Влажная тряпка скользит по ледяному полу, размазывая воду и кровь. Согнутая спина, мозолистые руки (на правой не хватает двух пальцев – в память о… о давних временах), тупая боль в груди и горле. Страх. Безотчетный, беспричинный, бессмысленный.
– Что ты делаешь?..
– Я не могу понять. Это кровь, смотри. Видишь? Это не ЕЕ кровь.
– Встань сейчас же, я позову младших…
– Нет. Я хочу понять. Хочу увидеть, что мы сделали не так.
– Ласкания могла ошибиться?
– Нет. Я не знаю. Я уже ничего не знаю. Безымянный, мы были так близко! Мы еще никогда не были так близко!
– Успокойся. Мы и теперь близко. Надо только найти ее.
– Как? У нас ведь даже в мыслях не было, что Миранда… – Короткий вздох. Тихий щелчок коленных суставов. Уже четыре руки месят кровавую воду: красное рядом с белым, забрызганным красным.
– Дай я…
– Придется разбудить Стальную Деву.
Слова камнем врезаются в стену, бьют по губам безжалостной ладонью.

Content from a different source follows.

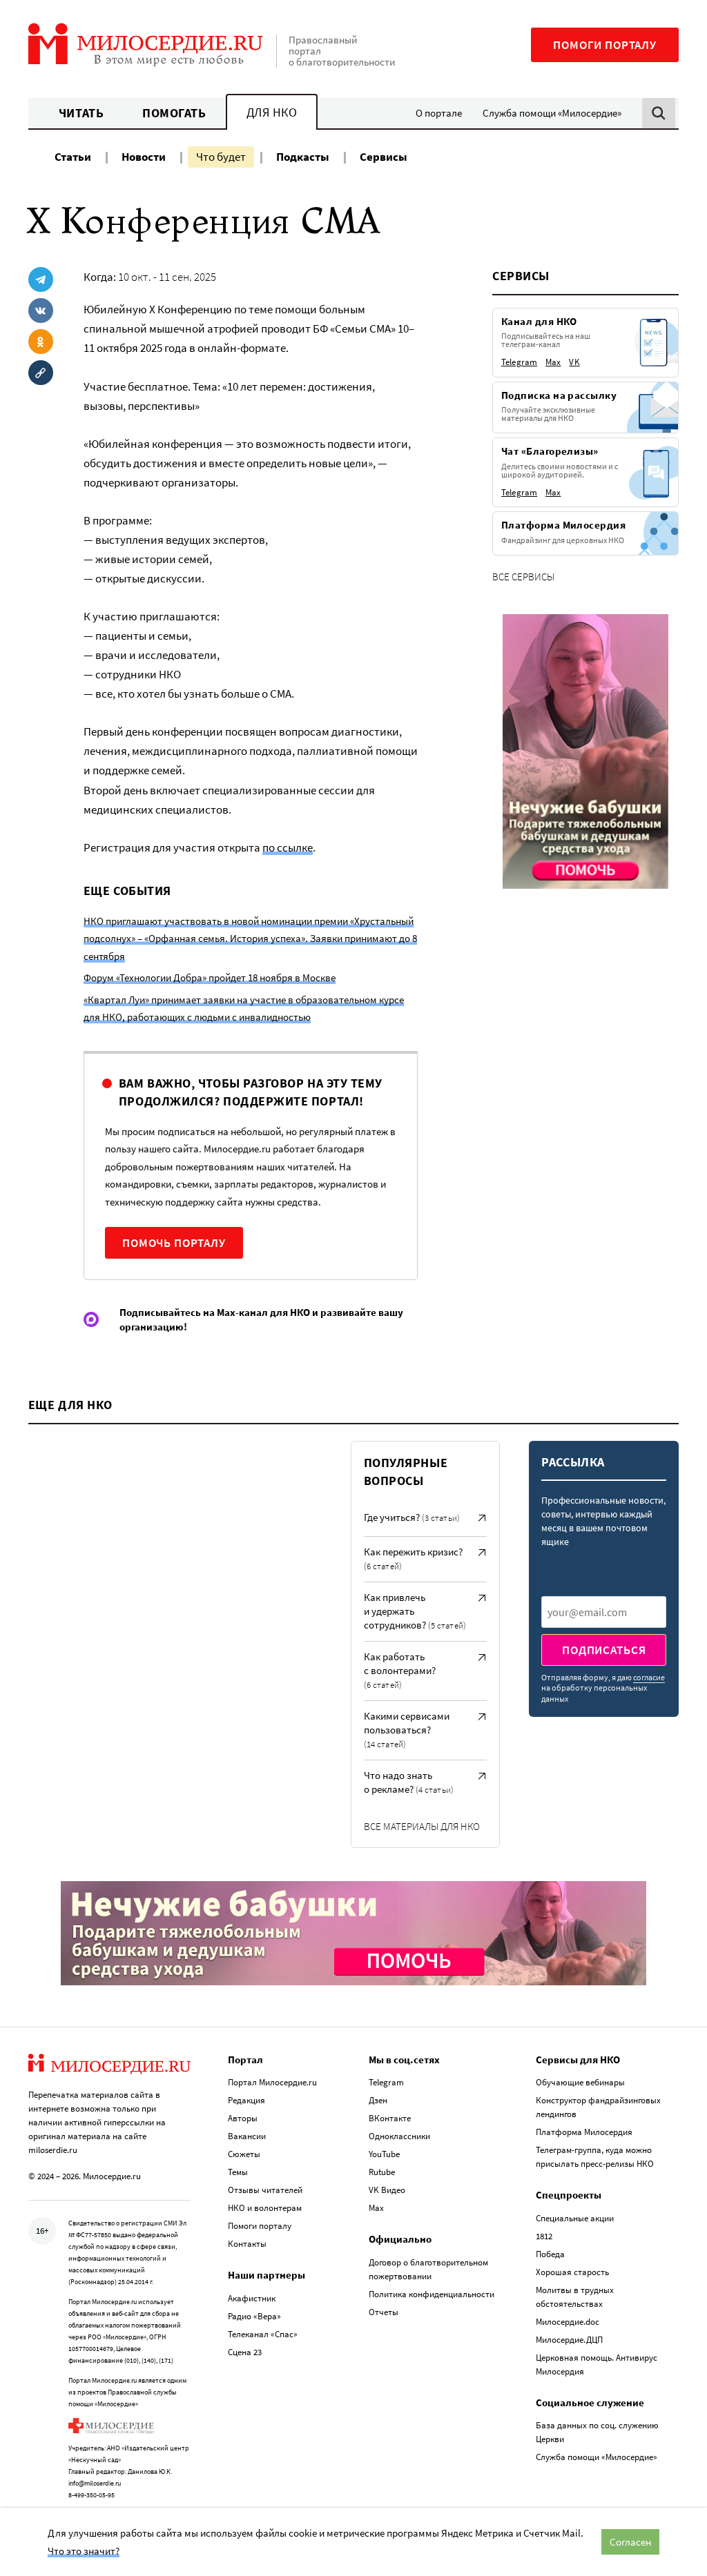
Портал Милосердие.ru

– Что?.. Что ты говоришь?!
– А если мы опять ошибемся? Что тогда? Сколько, по-твоему, это может продолжаться?
– Ты же знаешь, чем это чревато! А кроме того, если она наломает дров, мы уже не сможем скрывать происходящее от Ристана! Это ты хоть понимаешь?!

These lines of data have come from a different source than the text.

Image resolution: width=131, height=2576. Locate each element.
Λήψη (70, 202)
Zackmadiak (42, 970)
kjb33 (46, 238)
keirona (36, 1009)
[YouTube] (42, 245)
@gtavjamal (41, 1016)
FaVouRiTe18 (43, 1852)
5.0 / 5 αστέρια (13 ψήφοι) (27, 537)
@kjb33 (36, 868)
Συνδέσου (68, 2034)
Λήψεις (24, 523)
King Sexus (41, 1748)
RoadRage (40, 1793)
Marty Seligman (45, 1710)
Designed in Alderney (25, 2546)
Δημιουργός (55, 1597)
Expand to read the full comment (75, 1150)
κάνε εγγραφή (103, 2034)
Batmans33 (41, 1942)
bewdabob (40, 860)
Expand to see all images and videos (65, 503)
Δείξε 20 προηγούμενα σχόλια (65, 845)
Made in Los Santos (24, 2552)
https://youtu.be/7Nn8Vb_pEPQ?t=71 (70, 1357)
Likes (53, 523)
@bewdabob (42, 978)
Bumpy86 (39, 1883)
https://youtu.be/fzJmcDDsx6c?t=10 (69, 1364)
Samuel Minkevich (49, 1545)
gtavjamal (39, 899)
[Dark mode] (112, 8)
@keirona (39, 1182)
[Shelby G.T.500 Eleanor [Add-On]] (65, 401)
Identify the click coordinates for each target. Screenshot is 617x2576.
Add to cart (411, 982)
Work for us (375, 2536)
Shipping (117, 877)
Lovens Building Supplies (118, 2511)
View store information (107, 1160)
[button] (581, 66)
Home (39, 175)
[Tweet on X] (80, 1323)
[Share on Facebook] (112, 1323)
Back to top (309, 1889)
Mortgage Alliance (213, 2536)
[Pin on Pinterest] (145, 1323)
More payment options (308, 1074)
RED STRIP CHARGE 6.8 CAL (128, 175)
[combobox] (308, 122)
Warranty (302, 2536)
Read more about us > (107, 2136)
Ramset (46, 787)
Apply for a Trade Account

– Что еще ты предлагаешь сделать?
Пауза. Четыре руки на тряпке: четыре руки и восемнадцать пальцев. Взгляд через блеклую кровь: глаза в глаза.
– Она ведь… она еще хуже, чем…
– С мужчинами это всегда проще, ты же знаешь. Ничего, как-нибудь управимся. В конце концов, она ведь тоже служит ему.
– Ты думаешь, она еще помнит об этом? – Молчание. Тягучее, словно воск, стекающий со свечи.
Проклятье, ну и чушь иногда приснится, удивленно думал я, открывая глаза. Не знаю, что я ожидал увидеть – закоптившиеся балки, бледно-голубое небо или лицо Флейм, но наверняка не красный потолок, украшенный лепкой. Ведь этот потолок остался там, во сне, в котором у меня хотели вырвать сердце.
Я резко сел, чувствуя, как гулко стучит пульс у горла. Меня обуревало странное чувство: словно, очнувшись ото сна, я понял, что явь от него ничем не отличается, но от этого сон не переставал быть сном. Всё, что случилось, – далеко, мутно, за дымкой, похожей на ту, что колыхалась над каменным алтарем. Я помнил себя в этом сне, помнил свинцовую тяжесть в теле, неспособность думать и неестественное спокойствие – то, что обычно бывает в снах. Теперь от всего этого не осталось и следа. А то, что окружает меня, – есть.
Я вскочил, ринулся к двери и заколотил в нее кулаками, сбивая пальцы о железо. Дверь распахнулась почти сразу – странно, я не слышал ни щелчка ключа в замке, ни скрежета отодвигаемого засова. Но дверь, тем не менее, была заперта.
Я отступил, глядя на человека в красном, появившегося на пороге. Можно было подумать, будто он стоял за дверью всё это время, ожидая, пока я продемонстрирую жгучее стремление пообщаться.
– Спокойнее, Эван, – вполголоса сказал он. – Сейчас я всё тебе объясню.
Такой прямой и бесхитростный переход к сути дела меня ошарашил. Я готовился к тому, что упрашивать придется долго, и был удивлен подобной благожелательностью. Человек прошел к столу, кивком позвав меня за собой, положил на кровать сверток, который, как я только теперь заметил, принес с собой, и спокойно сел на стул.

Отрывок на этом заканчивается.